Effective doses range from 6—40 mg daily, divided across 3—4 doses. Typical side effects include memory loss, confusion, restlessness, depression, dry mouth, constipation, urinary retention, blurry vision or worsening of narrow-angle glaucoma. Medications dystonei augment or suppress dopaminergic transmission in the basal ganglia may be extraordinarily helpful in select populations of patients with dystonia. Augmenting dopamine transmission with levodopa is dramatically effective in dopa-responsive dystonia, which is most often caused by mutations in the GCH1 gene encoding the enzyme GTP-cyclohydrolase.

In addition to levodopa, patients with classical dopa-responsive dystonia respond to dopamine agonists and drugs that block dopamine metabolism such dtstonie monoamine oxidase inhibitors. Levodopa is also at least partially effective in other disorders affecting dopamine synthesis that are caused by deficiency of tyrosine hydroxylase, sepiapterin reductase, and others. Aside from these specific populations, levodopa and dopamine agonists are not broadly useful for other types of dystonia, such as the more common adult-onset isolated focal or segmental dystonias.

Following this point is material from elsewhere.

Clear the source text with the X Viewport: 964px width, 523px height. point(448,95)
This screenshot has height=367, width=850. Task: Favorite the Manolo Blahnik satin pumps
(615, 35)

Medications that suppress dopaminergic transmission also may be useful for specific subgroups of patients. Although dopamine receptor antagonists have been used with variable success in small un-blinded studies, their use is generally discouraged because the risk for development of acute dystonic reactions and tardive syndromes may lead to diagnostic confusion. However, depletion of dopamine with tetrabenazine does not carry these same risks, and it may be useful for some patients with dystonia, particularly those with tardive dystonia.

Dose-limiting side effects include drowsiness, parkinsonism, depression, insomnia, filrtype, anxiety, and akathisia. Another frequently prescribed group of medications is the benzodiazepines such as alprazolam, chlordiazepoxide, clonazepam, and diazepam.

They are thought to work by amplifying transmission through GABA receptors. There are no large double-blind and controlled studies of the benzodiazepines in dystonia.

Their use is supported by multiple dystoine or retrospective studies. Anecdotal experience suggests they may be most useful for suppressing phasic aspects of dystonia, such filetyle blinking in blepharospasm or tremor-dominant forms of dystonia. There also is a risk for tachyphylaxis and dependency, so abrupt discontinuation or sudden large decreases in doses should be avoided.

Baclofen is a GABA receptor agonist that also is often used in dystonia.